Stored data entries:
══════════════════════════════

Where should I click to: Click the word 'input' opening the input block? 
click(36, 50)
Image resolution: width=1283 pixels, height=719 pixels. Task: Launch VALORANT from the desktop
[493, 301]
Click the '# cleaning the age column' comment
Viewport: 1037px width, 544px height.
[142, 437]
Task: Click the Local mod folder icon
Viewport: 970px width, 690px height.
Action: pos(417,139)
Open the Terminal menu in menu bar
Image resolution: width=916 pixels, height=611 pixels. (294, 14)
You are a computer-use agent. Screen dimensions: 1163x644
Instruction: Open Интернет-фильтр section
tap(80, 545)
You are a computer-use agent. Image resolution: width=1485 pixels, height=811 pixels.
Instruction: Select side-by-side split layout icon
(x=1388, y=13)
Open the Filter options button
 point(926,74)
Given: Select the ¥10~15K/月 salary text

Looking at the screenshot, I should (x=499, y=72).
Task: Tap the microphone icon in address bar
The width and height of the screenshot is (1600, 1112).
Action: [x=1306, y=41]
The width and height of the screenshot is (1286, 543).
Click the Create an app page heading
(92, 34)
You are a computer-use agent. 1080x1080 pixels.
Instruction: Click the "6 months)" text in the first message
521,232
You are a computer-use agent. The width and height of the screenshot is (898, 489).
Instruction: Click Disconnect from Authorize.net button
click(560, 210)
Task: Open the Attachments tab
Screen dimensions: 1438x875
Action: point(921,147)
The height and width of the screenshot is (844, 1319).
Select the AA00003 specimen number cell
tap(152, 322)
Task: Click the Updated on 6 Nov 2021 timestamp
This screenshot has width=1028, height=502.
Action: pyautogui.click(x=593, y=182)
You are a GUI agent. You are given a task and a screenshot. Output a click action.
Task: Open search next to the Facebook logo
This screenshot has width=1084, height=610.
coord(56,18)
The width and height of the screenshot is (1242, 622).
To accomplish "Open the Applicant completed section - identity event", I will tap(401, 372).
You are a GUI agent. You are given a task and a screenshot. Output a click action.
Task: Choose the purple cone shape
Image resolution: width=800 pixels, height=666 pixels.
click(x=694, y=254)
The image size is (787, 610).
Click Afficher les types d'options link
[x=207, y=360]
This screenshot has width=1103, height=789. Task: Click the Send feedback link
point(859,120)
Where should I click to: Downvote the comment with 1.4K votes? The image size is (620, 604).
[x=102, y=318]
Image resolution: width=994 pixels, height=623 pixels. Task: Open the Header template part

══════════════════════════════

### Task goal
Scan the entries for the word "agent". Report each line that has it.

### Your response
You are a computer-use agent. Screen dimensions: 1163x644
You are a computer-use agent. Image resolution: width=1485 pixels, height=811 pixels.
You are a computer-use agent. 1080x1080 pixels.
You are a computer-use agent. The width and height of the screenshot is (898, 489).
You are a GUI agent. You are given a task and a screenshot. Output a click action.
You are a GUI agent. You are given a task and a screenshot. Output a click action.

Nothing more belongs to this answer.